Chi dovesse aver dimenticato il senso e l’utilità pratica del Grande Accordo Monetario fra stato e banchieri che ha dato origine più di 300 anni fa alla prima banca centrale, in Inghilterra, dovrebbe leggere l’ultima comunicazione della Fed dove si dà conto del notevole profitto che la banca centrale americana ha trasferito al Tesoro Usa alla fine dell’anno appena trascorso.

Parliamo di quasi 100 miliardi di dollari, per la precisione 98,7, che la Fed ha guadagnato grazie ai rendimenti dei suoi acquisti di bond decisi nell’ambito del Quantitative easing di questi anni e che dal mese di ottobre scorso sono cessati.

Senonché nel frattempo hanno notevolmente ampliato il bilancio della Fed, pressoché quintuplicato dal 2008 a oggi. Con la conseguenza che sono schizzati in alto i profitti dell’istituto.

Anche qui, qualche dato aiuterà a capire. Nel 2005 i profitti della Fed trasferiti al Tesoro superavano di poco i 20 miliardi.

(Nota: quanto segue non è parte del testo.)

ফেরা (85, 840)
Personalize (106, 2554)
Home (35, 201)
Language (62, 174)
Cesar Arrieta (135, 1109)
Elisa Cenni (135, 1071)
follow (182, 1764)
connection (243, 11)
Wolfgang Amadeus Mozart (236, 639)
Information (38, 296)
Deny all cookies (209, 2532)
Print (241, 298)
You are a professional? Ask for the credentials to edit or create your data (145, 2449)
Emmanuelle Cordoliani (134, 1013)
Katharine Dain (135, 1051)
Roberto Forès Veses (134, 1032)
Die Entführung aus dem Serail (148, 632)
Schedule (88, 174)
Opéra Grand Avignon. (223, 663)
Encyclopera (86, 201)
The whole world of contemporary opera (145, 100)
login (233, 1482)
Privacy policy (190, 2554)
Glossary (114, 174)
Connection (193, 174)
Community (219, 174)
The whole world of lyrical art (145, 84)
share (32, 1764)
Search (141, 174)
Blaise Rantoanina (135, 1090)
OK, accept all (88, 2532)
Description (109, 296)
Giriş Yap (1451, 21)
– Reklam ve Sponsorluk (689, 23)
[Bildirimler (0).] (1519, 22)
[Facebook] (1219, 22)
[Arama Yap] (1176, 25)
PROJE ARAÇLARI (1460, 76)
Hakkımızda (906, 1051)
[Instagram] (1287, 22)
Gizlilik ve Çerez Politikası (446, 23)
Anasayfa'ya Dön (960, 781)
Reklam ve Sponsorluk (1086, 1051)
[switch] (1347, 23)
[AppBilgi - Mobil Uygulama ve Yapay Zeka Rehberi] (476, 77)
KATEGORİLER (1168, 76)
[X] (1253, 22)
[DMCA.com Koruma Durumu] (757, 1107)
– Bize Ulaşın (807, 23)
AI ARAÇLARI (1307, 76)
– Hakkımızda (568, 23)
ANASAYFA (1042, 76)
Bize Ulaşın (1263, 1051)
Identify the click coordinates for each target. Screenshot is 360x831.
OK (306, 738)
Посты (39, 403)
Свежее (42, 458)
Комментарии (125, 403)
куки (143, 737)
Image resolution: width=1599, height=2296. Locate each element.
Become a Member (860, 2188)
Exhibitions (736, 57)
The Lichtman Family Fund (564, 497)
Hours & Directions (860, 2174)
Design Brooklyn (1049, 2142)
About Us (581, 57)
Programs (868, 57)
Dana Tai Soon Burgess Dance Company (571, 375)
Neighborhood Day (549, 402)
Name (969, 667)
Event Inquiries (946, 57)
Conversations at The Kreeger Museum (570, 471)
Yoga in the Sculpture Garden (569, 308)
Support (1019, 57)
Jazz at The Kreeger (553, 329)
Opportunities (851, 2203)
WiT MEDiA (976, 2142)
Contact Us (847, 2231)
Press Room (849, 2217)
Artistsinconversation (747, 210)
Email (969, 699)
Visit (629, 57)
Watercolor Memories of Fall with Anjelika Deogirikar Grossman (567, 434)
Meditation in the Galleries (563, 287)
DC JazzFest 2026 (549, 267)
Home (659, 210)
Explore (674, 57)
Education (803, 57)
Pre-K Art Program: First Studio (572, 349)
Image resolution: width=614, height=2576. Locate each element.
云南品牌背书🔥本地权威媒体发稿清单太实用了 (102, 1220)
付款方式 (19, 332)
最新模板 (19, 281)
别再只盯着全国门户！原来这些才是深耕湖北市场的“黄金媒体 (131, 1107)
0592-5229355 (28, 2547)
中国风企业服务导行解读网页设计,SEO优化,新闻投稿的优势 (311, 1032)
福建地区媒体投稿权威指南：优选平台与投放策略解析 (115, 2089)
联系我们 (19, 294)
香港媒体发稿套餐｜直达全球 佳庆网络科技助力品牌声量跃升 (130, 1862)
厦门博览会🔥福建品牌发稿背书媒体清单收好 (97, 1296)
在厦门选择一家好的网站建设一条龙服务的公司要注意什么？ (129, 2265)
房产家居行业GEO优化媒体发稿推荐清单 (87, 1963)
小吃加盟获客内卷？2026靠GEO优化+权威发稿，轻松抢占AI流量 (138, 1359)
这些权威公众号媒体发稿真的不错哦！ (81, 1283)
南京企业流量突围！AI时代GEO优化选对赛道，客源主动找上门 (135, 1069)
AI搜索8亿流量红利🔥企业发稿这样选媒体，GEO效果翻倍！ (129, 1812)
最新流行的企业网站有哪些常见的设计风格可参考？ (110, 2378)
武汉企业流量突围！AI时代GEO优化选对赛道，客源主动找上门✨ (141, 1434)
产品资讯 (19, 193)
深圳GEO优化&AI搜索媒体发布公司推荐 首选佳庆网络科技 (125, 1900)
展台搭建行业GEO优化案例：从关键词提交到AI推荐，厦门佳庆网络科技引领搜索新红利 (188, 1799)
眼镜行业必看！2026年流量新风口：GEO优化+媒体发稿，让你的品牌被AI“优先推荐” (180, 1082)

La prima impennata, di oltre il 50% fino poi a raddoppiare, arriva fra il 2008 e il 2009, ossia in corrispondenza del primo QE. I profitti arrivano prima a 31,7 miliardi, nel 2008, e poi a 47,4, nel 2009.

Ma è solo l’inizio della lunga marcia della Fed, che evidentemente è l’unica istituzione finanziaria che dalla crisi ha avuto solo benefici.

Nel 2010 i profitti arrivano nuovamente quasi a raddoppiare, passando a 79,3 miliardi, collocandosi a un livello che rimane stabile, con tendenza alla crescita, anche negli anni successivi, fino al record da 98,7 miliardi trasferiti del 2014.

Complessivamente, la Fed fra il 2008 e il 2014 ha trasferito al Tesoro 500,5 miliardi di dollari che se non hanno certo risolto i problemi di bilancio del Tesoro, di sicuro hanno comportato un certo sollievo alla contabilità pubblica americana. Evidentemente avere a disposizione una cornucopia come la Fed portà con sé, oltre ai noti benefici sui tassi di interessi e sulla sostenibilità del deficit, una delizioso effetto collaterale sotto forma di dividendo.

Peraltro la Fed si è anche mostrata un ottimo investitore. Il profitto netto del 2014, infatti, è superiore ai 98,7 miliardi, collocandosi a 101,5 miliardi, a fronte di ricavi derivanti da interessi su titoli per ben 115,9 miliardi di dollari.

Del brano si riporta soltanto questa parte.